### BRANO FORNITO
········
All’indomani della presentazione in concorso di Sacro GRA abbiamo incontrato Gianfranco Rosi per fargli qualche domanda sul film. Ne è venuta fuori un’intervista densa e a tratti quasi intima, in cui il regista ha ammesso di aver detto “delle cose che non avevo mai detto a nessuno”. Sacro GRA è infatti un progetto dalle tante facce, molto interessante da approfondire perché estremamente stratificato nelle sue intuizioni sia visive che intellettuali. La gestazione è durata tre anni, nei quali Rosi ha fatto molta ricerca sui luoghi e ha coinvolto esperti come l’urbanista Nicolò Bassetti o il recentemente scomparso Renato Nicolini, a cui il film è dedicato e il cui libro Una macchina celibe costituisce un po’ la guida spirituale del film.
Per introdurci al progetto, ci potresti parlare del coinvolgimento nel film delle figure di Nicolò Bassetti e di Renato Nicolini? Che ruolo hanno avuto in Sacro GRA?
Il progetto mi è stato letteralmente consegnato dalle mani di Nicolò. Io non avevo avuto nessun rapporto con il Raccordo se non come luogo che mi portava a casa. E Roma non è nemmeno la mia città. Nicolò è un urbanista che per capire il Raccordo l’ha percorso interamente a piedi lungo venti giorni. Ieri ho detto tre anni, ma ad averci impiegato tre anni non è lui, ma io per fare il film! [ride]. E' la prima volta che faccio un film che non viene da me. I miei altri lavori nascevano sempre da impatti emotivi molto forti, incontri, innamoramenti.
Il luogo è un pretesto per altre storie, e infatti il primo anno l’ho passato a far sì che il film diventasse mio e che potessi capire quale era il punto di partenza e quale il fulcro. Nicolò mi ha consegnato questo territorio che ho cercato di svuotare, all’inizio, della sua forza: svuotarlo da tutto per poi trovare delle collocazioni per i personaggi e per le storie che pian piano sono riuscito a fare mie. Alcuni personaggi me li aveva indicati lui, altri invece li ho incontrati io lungo il progetto.
Quindi alcuni personaggi sono stati “scoperti” da Nicolò?
········
### RECORD FORNITI
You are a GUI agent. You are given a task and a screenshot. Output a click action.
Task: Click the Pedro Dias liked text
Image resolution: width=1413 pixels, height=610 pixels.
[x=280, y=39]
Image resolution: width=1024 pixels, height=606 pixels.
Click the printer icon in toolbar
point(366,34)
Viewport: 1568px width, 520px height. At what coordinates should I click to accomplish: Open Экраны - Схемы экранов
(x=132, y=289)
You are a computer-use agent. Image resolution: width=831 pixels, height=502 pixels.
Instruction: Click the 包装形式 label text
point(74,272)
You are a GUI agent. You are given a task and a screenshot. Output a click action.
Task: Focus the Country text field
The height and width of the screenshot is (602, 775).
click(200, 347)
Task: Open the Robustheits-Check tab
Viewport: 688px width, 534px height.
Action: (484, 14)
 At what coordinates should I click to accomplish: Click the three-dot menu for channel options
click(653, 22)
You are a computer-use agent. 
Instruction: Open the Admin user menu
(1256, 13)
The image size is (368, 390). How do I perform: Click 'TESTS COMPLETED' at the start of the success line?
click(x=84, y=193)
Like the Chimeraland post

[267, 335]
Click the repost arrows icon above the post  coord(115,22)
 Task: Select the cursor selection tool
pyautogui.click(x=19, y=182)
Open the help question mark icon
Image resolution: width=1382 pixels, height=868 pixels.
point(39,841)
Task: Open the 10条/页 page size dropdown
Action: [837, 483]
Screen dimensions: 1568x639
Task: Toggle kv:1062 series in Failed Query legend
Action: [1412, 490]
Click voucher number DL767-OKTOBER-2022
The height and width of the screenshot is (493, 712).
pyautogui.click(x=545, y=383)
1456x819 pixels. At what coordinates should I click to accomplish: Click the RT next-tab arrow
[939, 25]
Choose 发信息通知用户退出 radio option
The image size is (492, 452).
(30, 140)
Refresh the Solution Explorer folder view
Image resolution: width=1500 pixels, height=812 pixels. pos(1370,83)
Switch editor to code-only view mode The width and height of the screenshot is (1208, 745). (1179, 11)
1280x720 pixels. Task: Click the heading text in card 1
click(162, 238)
········
### COMPITO RICHIESTO 1
Stabilisci se ciascuna di queste affermazioni concorda con il brano fornito. Per ognuna rispondi sì o no e cita esattamente le parole del brano che lo dimostrano. (a) Nicolò Bassetti ha percorso a piedi tutto il Raccordo. (b) Roma è la città di Rosi. (c) Tutti i personaggi del film sono stati indicati da Nicolò.
### COMPITO RICHIESTO 2
Secondo il brano fornito, quale libro di Renato Nicolini fa da guida spirituale al film?
### COMPITO RICHIESTO 3
Trascrivi il brano fornito partendo da "Il progetto mi" e arrivando a "forti, incontri, innamoramenti.". Cambia "a piedi" in "in bicicletta".

### RISULTATO 1
(a) Sì: "Nicolò è un urbanista che per capire il Raccordo l’ha percorso interamente a piedi lungo venti giorni."
(b) No: "E Roma non è nemmeno la mia città."
(c) No: "Alcuni personaggi me li aveva indicati lui, altri invece li ho incontrati io lungo il progetto."

### RISULTATO 2
Una macchina celibe.

### RISULTATO 3
Il progetto mi è stato letteralmente consegnato dalle mani di Nicolò. Io non avevo avuto nessun rapporto con il Raccordo se non come luogo che mi portava a casa. E Roma non è nemmeno la mia città. Nicolò è un urbanista che per capire il Raccordo l’ha percorso interamente in bicicletta lungo venti giorni. Ieri ho detto tre anni, ma ad averci impiegato tre anni non è lui, ma io per fare il film! [ride]. E' la prima volta che faccio un film che non viene da me. I miei altri lavori nascevano sempre da impatti emotivi molto forti, incontri, innamoramenti.